Freitag, 16. Mai 2014

Korrekturen


Nicht selten sieht sich euer Kolumnator einerseits mit der Frage konfrontiert, ob "das so richtig" sei. Andererseits habe ich läuten hören, dass Kunden anderer Teams gelegentlich den Wunsch nach "Korrekturen" äußerten, die dann, so die Gerüchte weiter, vom Team durchgeführt würden, ja sogar durchgeführt werden müssten.

Bei uns passiert das ja nie. Nicht, weil wir besser wären. Sondern, weil unsere Kunden so extrem pflegeleicht sind. Denen kann man ein Fragezeichen als Call to Action verkaufen, und sie bedanken sich noch für den Input.

Doch wie gesagt: Leider höre ich, dass das nicht überall so ist. Dies führt stante pede zu der Frage, was denn eine Korrektur eigentlich sei. 

Duden bietet die Bedeutung "Änderung" bzw. "Veränderung", und dagegen ist nichts einzuwenden: Wenn sich Korrekturen in den Jobordner schlängeln, wird bald etwas anders sein, als es bisher war. Doch die Änderung kommt im Duden erst an zweiter Stelle, und dies mit gutem Grund: Wer noch ein paar Bröserln Latein aus dem letzten Jahrhundert herübergerettet hat, der erkennt ohne Weiteres in der "Korrektur" die Wurzel "recte", was natürlich "richtig" heißt. Das ist auch die Erstbedeutung zur Rechten: "Verbesserung", "Berichtigung".
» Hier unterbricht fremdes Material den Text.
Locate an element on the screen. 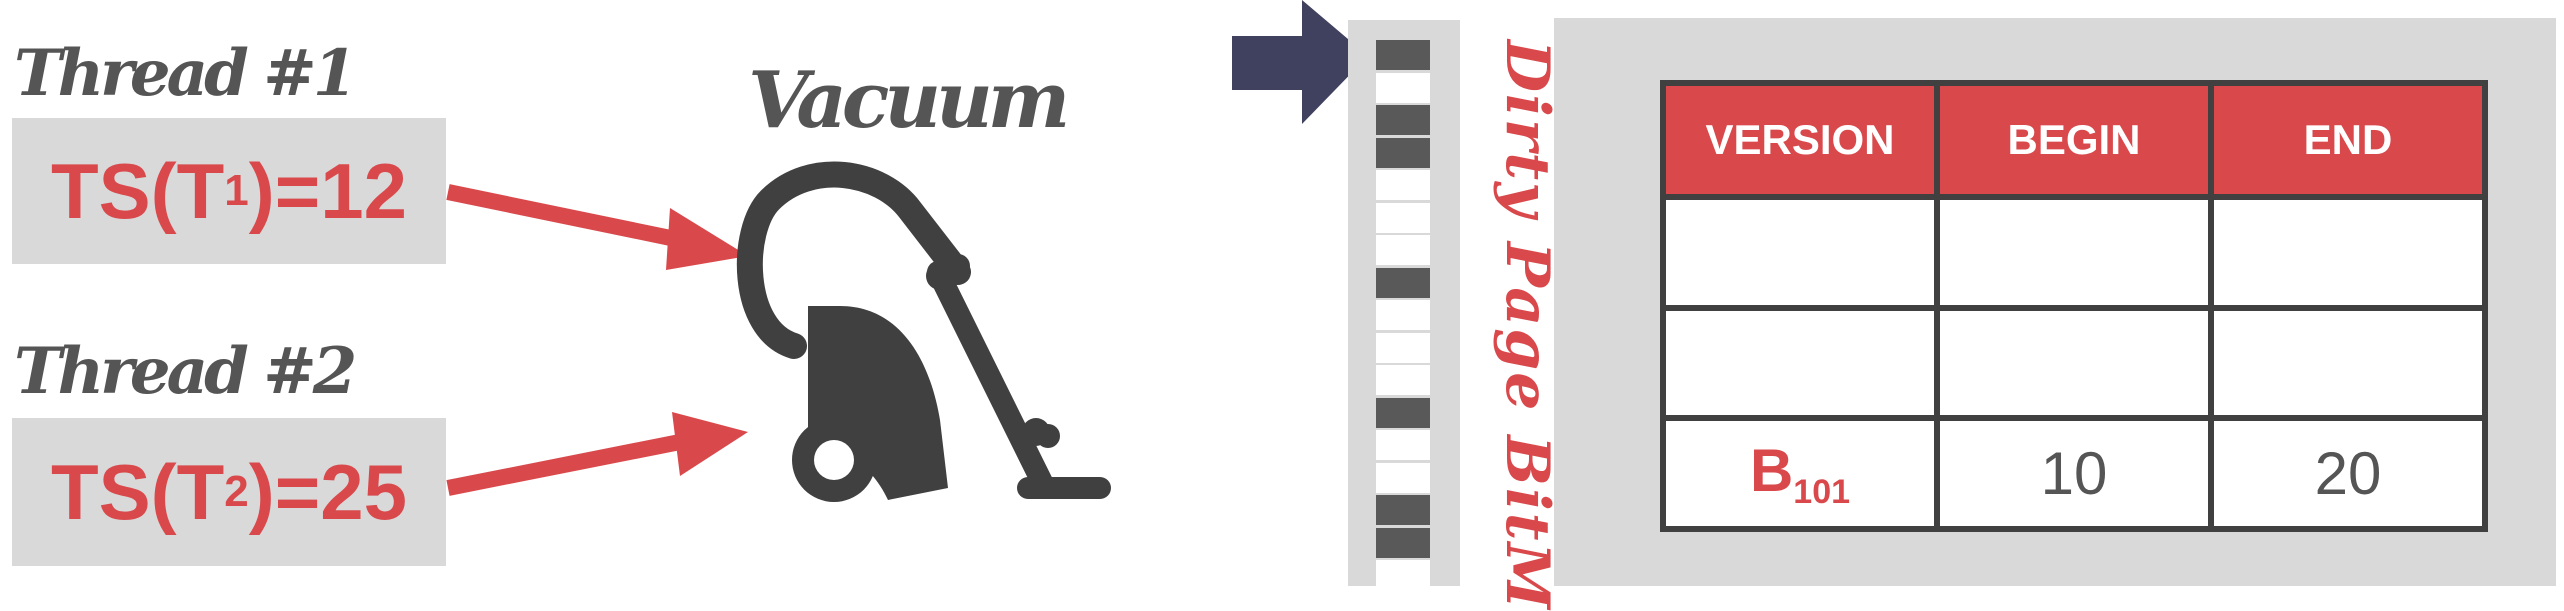 The width and height of the screenshot is (2564, 611). header-version: VERSION is located at coordinates (1800, 140).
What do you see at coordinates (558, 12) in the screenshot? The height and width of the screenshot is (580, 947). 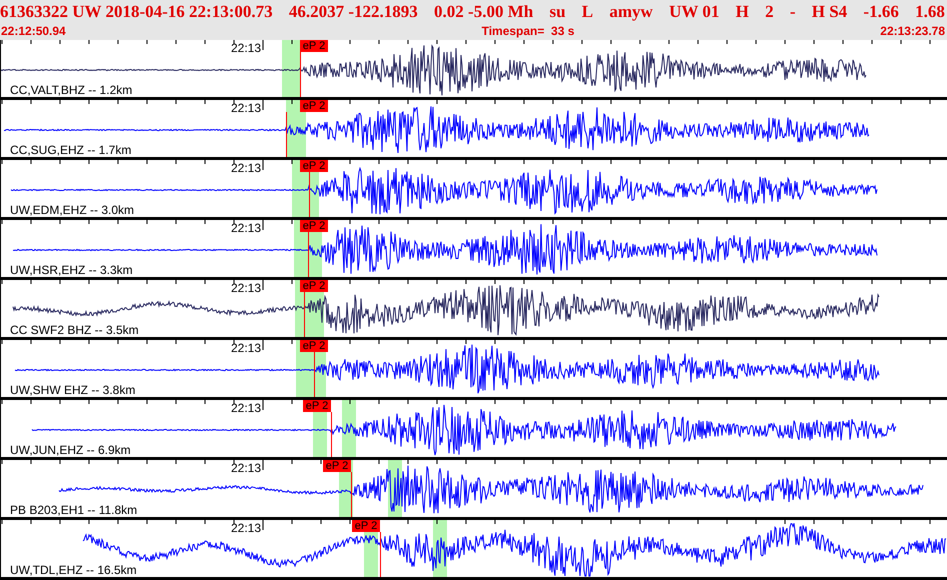 I see `event-info-text: su` at bounding box center [558, 12].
Die Korrektur, so die Nettobotschaft, stellt mithin richtig, was zuvor unrichtig war. Das bedeutet: Wenn uns via Beratung der Wunsch erreicht, das Logo möge zwei Strich nach links und eineinhalb nach unten rutschen und außerdem zehn Prozent vergrößert werden – dann ist dies nicht nur eine Frage des Geschmacks, sondern der sachgerechten (nämlich korrekten!) Anschauung.  Wenn ein alter Satz lautete: "Entdecken Sie zahlreiche attraktive Angebote" und nun neu lauten soll: "Viele verlockende Angebote warten auf Sie" – dann wurde nicht umgeschrieben, sondern die Welt ein Stückchen besser, weil richtiger gemacht. Wäre dem nicht so, dann könnte nicht von einer Korrektur die Rede sein. Eine Korrektur, die nichts besser macht, ist keine und hat also gar nicht stattgefunden. Eine Korrektur, die für die Qualität unerheblich oder gar schädlich ist, wäre ein schwarzes Loch der Kommunikation, das sofort bedrohlich zu wachsen begänne und uns alle zu verschlingen drohte.

Bevor jetzt wer fragt: Natürlich gilt das auch, wenn die CI ein rotes Logo auf Weiß vorsieht und der Kunde gern einen türkisen Verlauf darüber haben will. Es gilt ebenso, wenn "Sie haben viel geleistet und verdienen eine Belohnung" sich verwandeln soll in "Viel geleistet – Belohnung für Sie". Durch all diese Kleinigkeiten gewinnt Kommunikation an Qualität. Denn jede Korrektur ist immer auch eine Verbesserung, allein schon deshalb, weil ein geplagter Mensch sich hingesetzt hat, um sie abzusondern. In Ihr steckt ein Stück vom Nebenmenschen. Das sollten wir honorieren und die Anstrengung würdigen. Bitte dies zu leben.